### Prompt
Would you return, word for word, the lines of the data below from the line with "Click the 39,99" through the line with "Select the Over", and no others?

### Excerpted records
· · · · · · ·

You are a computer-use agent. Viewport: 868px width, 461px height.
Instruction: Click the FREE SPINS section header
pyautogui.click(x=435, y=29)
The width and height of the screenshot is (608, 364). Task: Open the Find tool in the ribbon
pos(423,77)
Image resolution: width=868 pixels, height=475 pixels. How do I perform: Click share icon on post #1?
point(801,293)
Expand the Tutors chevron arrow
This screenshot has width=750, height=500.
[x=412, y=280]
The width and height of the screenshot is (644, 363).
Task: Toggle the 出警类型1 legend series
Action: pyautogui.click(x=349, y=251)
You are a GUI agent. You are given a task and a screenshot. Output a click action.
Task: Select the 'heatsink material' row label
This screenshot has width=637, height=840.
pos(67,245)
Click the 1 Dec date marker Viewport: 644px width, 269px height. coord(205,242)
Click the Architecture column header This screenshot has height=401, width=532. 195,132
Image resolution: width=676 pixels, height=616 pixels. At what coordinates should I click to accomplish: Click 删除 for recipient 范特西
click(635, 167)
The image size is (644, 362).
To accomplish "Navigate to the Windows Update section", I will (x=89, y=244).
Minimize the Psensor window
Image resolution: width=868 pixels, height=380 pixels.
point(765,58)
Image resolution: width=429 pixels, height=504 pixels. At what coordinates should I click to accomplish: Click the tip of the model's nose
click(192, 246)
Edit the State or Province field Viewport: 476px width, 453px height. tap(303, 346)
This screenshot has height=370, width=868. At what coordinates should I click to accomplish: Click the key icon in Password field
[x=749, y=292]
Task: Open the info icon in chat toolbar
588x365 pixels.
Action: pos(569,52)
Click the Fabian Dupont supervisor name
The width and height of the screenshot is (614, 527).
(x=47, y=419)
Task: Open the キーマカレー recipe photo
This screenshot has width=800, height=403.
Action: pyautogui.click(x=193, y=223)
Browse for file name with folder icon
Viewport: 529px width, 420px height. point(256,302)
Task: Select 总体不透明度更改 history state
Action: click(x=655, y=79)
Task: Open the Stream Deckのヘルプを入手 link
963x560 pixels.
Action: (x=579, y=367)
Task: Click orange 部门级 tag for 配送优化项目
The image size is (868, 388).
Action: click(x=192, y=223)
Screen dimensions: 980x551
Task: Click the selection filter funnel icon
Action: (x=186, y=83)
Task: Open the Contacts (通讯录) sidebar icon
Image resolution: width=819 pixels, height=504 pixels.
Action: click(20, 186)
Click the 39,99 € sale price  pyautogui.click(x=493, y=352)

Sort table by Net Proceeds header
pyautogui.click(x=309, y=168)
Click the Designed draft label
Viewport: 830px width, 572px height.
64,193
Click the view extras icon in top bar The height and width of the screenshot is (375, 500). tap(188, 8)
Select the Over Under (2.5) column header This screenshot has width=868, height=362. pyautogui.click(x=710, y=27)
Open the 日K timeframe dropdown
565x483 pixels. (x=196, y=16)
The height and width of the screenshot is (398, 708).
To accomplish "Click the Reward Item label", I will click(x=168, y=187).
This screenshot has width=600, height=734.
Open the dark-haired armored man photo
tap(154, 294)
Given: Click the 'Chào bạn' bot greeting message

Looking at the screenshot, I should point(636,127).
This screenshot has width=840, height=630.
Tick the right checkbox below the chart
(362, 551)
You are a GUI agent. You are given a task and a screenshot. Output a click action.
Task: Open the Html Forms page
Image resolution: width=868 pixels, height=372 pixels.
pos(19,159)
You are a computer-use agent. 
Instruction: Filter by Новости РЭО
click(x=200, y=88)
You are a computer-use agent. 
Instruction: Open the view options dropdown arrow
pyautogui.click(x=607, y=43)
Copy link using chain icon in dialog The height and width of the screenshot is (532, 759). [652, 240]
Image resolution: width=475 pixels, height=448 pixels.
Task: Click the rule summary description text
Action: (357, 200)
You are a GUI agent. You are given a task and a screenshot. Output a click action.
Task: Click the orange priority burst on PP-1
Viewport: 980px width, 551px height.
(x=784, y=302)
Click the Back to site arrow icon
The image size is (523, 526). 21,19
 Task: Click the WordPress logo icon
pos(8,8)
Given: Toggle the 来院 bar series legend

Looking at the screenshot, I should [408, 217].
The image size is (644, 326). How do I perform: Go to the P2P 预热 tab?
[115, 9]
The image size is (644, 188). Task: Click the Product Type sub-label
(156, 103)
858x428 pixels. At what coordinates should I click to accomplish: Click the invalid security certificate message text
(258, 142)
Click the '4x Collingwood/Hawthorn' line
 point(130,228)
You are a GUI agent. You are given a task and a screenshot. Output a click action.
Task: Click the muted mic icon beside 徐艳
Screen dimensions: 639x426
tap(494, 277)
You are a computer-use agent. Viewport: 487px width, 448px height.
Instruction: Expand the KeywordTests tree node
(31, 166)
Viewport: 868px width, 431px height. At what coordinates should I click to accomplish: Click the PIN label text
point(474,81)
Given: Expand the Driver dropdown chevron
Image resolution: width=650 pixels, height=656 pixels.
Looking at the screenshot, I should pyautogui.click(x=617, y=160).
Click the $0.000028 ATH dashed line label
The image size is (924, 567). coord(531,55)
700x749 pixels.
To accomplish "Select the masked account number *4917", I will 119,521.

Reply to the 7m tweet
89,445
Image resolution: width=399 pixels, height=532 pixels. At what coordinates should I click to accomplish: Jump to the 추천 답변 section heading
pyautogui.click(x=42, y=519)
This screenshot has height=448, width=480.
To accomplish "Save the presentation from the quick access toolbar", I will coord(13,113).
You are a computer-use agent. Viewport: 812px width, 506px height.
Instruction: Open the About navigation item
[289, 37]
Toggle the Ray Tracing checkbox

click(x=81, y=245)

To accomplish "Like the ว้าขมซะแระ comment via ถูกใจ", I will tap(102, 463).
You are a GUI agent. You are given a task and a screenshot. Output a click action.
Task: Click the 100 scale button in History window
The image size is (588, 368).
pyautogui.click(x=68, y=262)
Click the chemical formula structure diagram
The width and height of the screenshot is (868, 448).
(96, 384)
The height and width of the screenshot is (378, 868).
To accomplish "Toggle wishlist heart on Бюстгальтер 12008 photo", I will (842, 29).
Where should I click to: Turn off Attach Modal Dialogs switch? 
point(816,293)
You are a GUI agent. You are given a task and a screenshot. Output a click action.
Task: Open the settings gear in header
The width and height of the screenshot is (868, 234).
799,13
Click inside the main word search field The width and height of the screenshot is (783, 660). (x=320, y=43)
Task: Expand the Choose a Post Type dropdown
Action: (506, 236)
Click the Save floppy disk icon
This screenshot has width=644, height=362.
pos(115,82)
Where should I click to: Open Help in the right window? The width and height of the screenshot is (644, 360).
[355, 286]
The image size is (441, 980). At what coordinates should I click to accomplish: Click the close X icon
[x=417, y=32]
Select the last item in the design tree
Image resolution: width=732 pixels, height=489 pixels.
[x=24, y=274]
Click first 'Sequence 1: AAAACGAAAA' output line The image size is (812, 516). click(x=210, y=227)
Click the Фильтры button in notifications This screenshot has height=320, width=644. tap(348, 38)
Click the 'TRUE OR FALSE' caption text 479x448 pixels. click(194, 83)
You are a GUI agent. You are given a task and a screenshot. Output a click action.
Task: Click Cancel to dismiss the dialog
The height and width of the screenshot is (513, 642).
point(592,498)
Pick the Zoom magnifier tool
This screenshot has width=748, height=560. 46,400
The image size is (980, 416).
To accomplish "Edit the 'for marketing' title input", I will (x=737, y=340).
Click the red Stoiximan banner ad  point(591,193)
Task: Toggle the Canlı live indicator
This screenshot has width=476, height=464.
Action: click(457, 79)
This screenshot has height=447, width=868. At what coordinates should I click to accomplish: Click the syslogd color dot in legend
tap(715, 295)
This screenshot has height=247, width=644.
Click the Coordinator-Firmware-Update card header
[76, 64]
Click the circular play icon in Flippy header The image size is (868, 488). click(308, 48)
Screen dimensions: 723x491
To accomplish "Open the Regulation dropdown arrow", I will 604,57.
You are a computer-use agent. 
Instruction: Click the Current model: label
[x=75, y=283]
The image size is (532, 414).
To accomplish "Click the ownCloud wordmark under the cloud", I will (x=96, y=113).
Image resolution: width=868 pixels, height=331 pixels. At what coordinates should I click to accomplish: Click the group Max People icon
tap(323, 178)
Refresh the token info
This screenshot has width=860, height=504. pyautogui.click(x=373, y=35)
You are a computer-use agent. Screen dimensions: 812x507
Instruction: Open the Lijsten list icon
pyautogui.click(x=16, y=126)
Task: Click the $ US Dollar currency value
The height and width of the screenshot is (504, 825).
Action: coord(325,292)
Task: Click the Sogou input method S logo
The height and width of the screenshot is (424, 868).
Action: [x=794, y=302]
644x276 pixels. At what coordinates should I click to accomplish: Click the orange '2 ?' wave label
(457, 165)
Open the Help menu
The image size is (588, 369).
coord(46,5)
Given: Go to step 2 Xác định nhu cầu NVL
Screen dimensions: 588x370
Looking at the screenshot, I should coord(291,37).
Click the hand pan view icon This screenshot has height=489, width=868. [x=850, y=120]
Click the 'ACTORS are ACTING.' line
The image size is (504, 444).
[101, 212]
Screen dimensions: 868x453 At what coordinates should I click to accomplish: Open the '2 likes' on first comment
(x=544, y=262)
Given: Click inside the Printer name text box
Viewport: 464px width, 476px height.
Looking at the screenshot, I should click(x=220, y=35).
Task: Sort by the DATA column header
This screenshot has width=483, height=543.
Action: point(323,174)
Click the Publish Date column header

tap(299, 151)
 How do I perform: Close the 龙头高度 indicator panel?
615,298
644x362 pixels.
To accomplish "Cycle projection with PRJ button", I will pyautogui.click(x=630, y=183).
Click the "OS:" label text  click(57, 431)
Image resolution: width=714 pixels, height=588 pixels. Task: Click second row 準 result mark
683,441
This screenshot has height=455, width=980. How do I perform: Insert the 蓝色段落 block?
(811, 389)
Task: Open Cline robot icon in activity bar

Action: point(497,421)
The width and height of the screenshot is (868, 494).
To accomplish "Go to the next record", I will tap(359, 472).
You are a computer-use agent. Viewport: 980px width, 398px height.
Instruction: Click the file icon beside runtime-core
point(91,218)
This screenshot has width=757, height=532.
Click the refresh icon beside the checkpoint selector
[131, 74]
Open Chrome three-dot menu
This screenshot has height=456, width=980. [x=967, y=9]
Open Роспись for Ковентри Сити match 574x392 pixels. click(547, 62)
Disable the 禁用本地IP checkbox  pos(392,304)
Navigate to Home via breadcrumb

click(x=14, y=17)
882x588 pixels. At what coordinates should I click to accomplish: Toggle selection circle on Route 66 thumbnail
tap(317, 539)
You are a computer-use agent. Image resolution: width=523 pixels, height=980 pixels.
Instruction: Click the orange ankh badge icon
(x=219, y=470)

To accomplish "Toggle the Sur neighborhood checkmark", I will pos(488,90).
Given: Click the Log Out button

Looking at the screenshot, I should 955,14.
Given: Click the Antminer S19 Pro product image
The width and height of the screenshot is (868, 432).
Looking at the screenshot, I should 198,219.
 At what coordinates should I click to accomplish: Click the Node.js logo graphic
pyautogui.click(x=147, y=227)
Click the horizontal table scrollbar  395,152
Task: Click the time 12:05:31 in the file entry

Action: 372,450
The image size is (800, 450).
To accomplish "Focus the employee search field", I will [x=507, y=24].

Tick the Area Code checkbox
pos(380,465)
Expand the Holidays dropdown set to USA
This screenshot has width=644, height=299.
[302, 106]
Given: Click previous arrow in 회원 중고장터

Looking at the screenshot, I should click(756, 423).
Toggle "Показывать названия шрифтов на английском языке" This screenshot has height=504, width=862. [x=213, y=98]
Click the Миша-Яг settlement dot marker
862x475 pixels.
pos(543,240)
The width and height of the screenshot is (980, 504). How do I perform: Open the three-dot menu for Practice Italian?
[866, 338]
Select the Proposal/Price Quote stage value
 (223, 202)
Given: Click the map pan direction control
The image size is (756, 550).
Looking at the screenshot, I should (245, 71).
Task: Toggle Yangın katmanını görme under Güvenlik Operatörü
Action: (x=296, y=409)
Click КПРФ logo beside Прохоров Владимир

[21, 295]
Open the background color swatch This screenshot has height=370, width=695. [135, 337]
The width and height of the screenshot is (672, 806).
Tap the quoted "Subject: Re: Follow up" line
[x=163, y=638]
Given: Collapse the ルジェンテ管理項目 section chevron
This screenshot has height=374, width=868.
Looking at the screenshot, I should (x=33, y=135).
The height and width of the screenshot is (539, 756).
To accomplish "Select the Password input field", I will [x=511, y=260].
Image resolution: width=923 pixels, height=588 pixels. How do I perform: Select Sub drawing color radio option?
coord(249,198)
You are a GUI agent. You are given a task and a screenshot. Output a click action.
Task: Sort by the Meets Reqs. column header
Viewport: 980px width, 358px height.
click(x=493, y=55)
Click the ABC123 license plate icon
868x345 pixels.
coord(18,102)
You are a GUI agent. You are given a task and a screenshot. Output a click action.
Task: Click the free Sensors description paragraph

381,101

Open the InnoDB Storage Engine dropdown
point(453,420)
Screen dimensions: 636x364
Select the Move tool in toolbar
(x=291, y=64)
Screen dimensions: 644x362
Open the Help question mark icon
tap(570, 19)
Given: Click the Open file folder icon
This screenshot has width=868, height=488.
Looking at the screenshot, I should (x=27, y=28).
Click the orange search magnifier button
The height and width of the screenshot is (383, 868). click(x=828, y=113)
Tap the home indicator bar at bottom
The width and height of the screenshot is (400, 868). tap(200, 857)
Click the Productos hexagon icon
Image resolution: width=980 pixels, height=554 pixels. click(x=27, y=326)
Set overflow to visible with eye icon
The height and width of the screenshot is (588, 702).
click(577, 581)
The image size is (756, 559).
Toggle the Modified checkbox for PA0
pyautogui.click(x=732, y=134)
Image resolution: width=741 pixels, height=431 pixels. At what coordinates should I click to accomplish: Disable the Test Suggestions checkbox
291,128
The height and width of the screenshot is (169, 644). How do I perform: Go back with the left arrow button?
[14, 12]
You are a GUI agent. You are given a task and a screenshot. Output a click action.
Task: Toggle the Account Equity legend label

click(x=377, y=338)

· · · · · · ·

### Answer to this problem
Click the 39,99 € sale price  pyautogui.click(x=493, y=352)

Sort table by Net Proceeds header
pyautogui.click(x=309, y=168)
Click the Designed draft label
Viewport: 830px width, 572px height.
64,193
Click the view extras icon in top bar The height and width of the screenshot is (375, 500). tap(188, 8)
Select the Over Under (2.5) column header This screenshot has width=868, height=362. pyautogui.click(x=710, y=27)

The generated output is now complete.